It’s a story of ups and many downs. There’s heartbreak and tragedy alongside the whimsical asides – the friend on a hen night who thought she was a potato waffle deserves a whole show of her own – and the banter about Stevie’s shortcomings.
Diona paces across a giant calendar, returning at intervals to the crucially circled ‘test day’ that reveals whether Erin’s dreams will be one step closer to fulfilment. A tree looms to one side of the page-to-a-month floor, ominous and unmentioned until after the interval when its significance will bring a tear to your eye.
Sunny Side Up could easily have been a 50-minute Edinburgh Fringe-type one-woman show with Diona leaning on a mic stand and delivering the material as pure stand up. Countless comedians have used breakups, unusual families and heartfelt situations as vehicles for belly laughs and giggles. Yet the sheer myriad of amusing characters who pop up in Erin’s life, together with Patrick J O’Reilly’s direction that makes Erin/Diona inhabit the whole calendar, the rather classy sound and lighting effects, and the insistence on an interval, all suggest that this is aiming to be something greater than just comedy.

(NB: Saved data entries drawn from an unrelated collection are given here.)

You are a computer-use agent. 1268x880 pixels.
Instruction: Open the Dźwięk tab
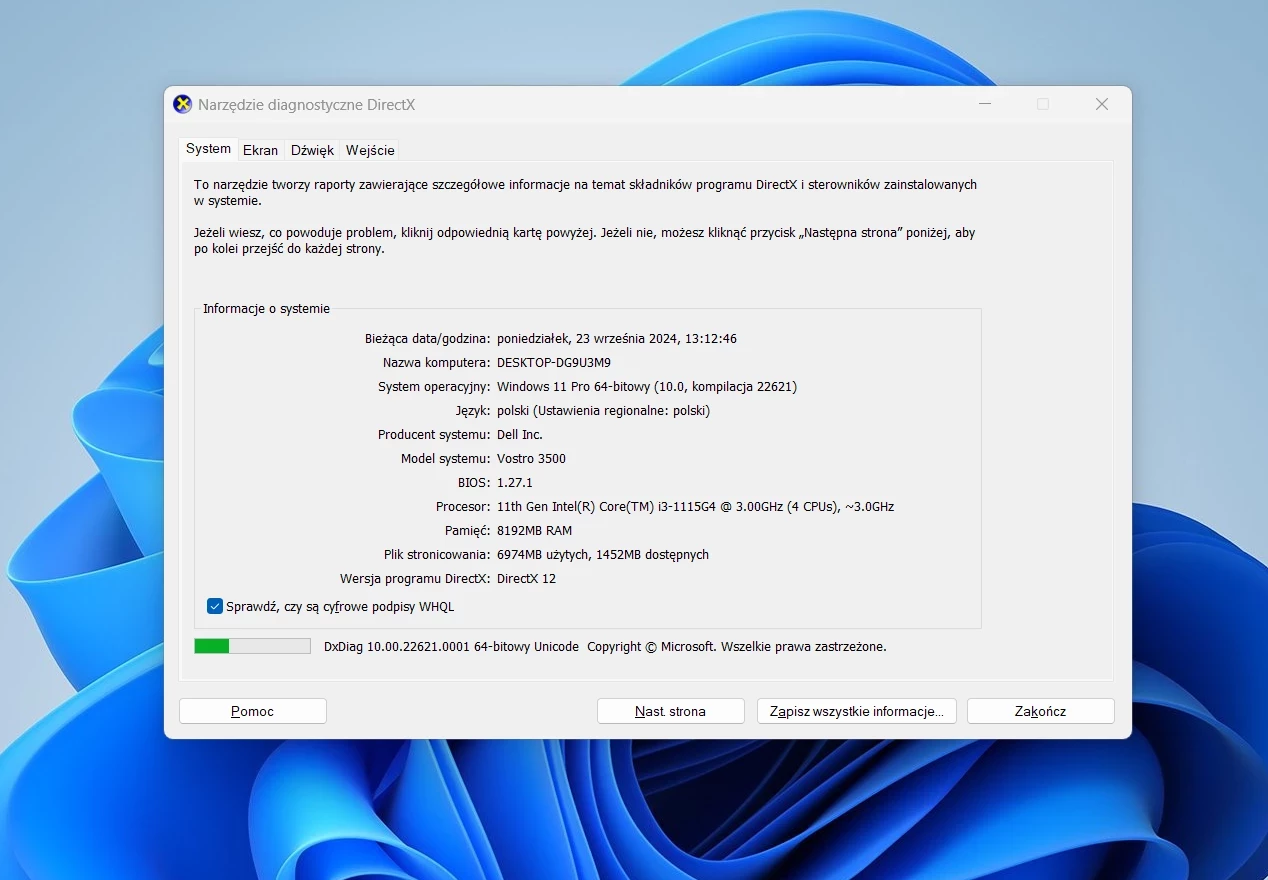[312, 150]
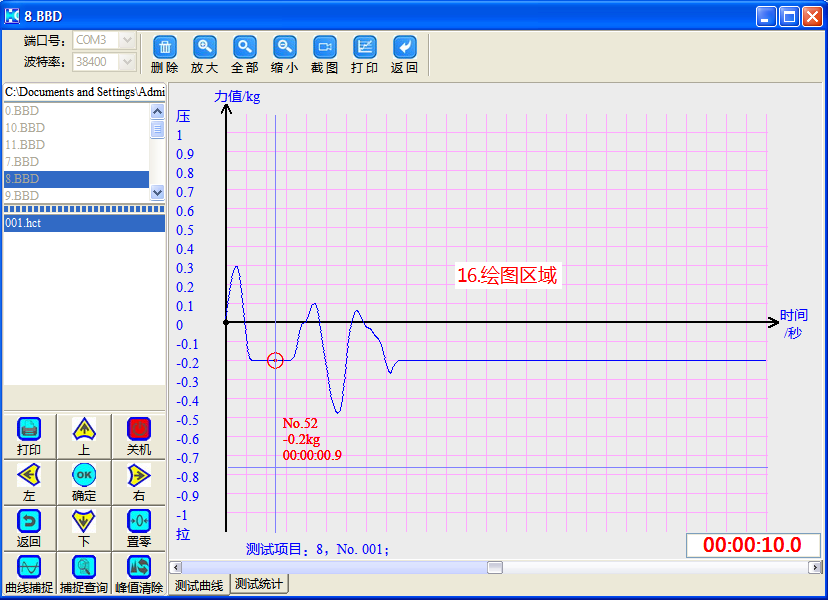Open the 38400 baud rate dropdown
The width and height of the screenshot is (829, 600).
pos(127,62)
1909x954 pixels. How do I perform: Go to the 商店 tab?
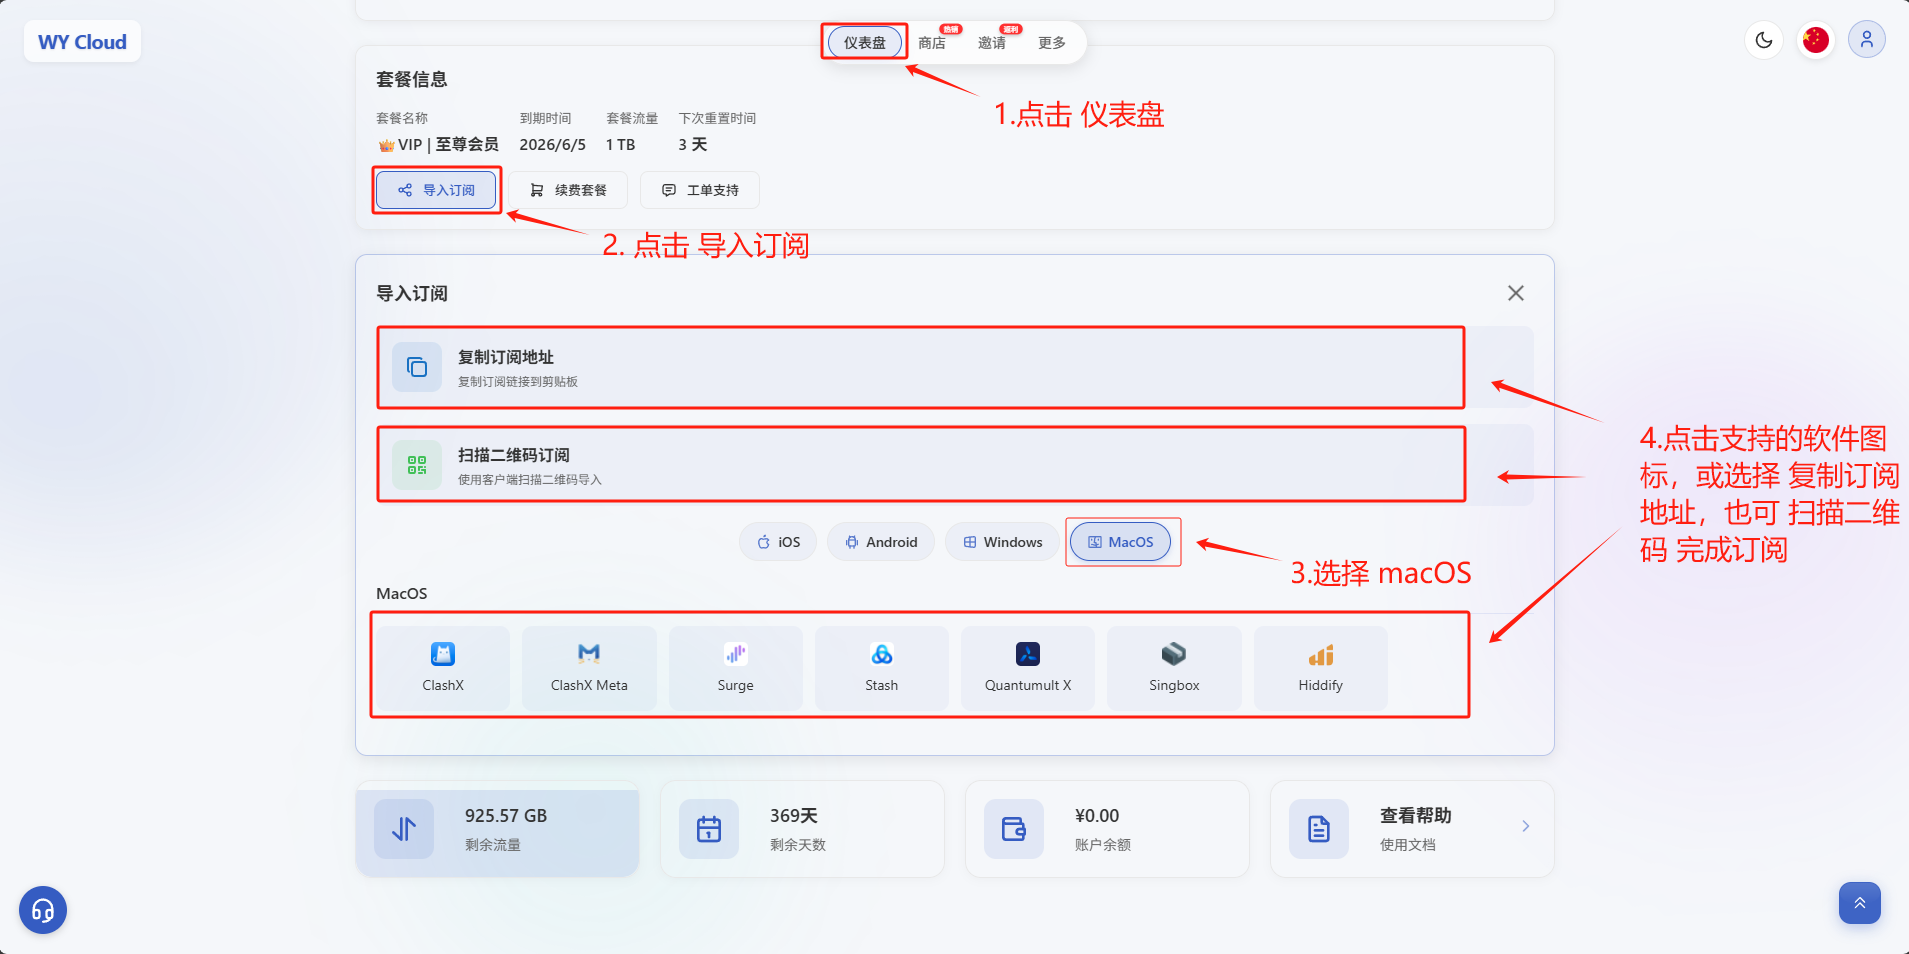[x=932, y=43]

Erin opines early on in the show – “imagine if we knew then what we know now” – and probably for most in the audience, fertility isn’t something widely spoken about. (While a consultation on adding Miscarriage Leave and Pay to Northern Ireland’s Parental Bereavement Leave and Pay legislation closed in December 2022, it’s unlikely to become law until a number of other changes to employment rights for employees and employers have been co-designed and implemented over the coming months and years.)
Sunny Side Up helpfully goes where many shows wouldn’t dare to be honest and up front about the uncomfortable conversations couples have with medical professionals and how the IVF process can mess with your mind.
Diona and husband Sean Hegarty have been very open in media interviews over the years about their own fertility journey. So this audience member found it hard to disassociate Erin and Stevie from Diona and Sean, with the hunch that much of the best material will have been autobiographical (albeit accentuated for comic effect) but never quite sure what else was just dreamt up to spin a good yarn.
Sunny Side Up is a largely unsentimental, informative and at times shocking explanation of the unspoken world of fertility treatments. Diona connects the audience with her character Erin and the spermtastic and eggstraordinary tale. It made me laugh out loud – no mean feat as John Bishop probably didn’t realise in the SSE Arena back in October 2017 when I sat unmoved while much of the audience rolled in the sizeable aisles – and it made me cry. The show continues its run at the Lyric Theatre until Saturday 20 April.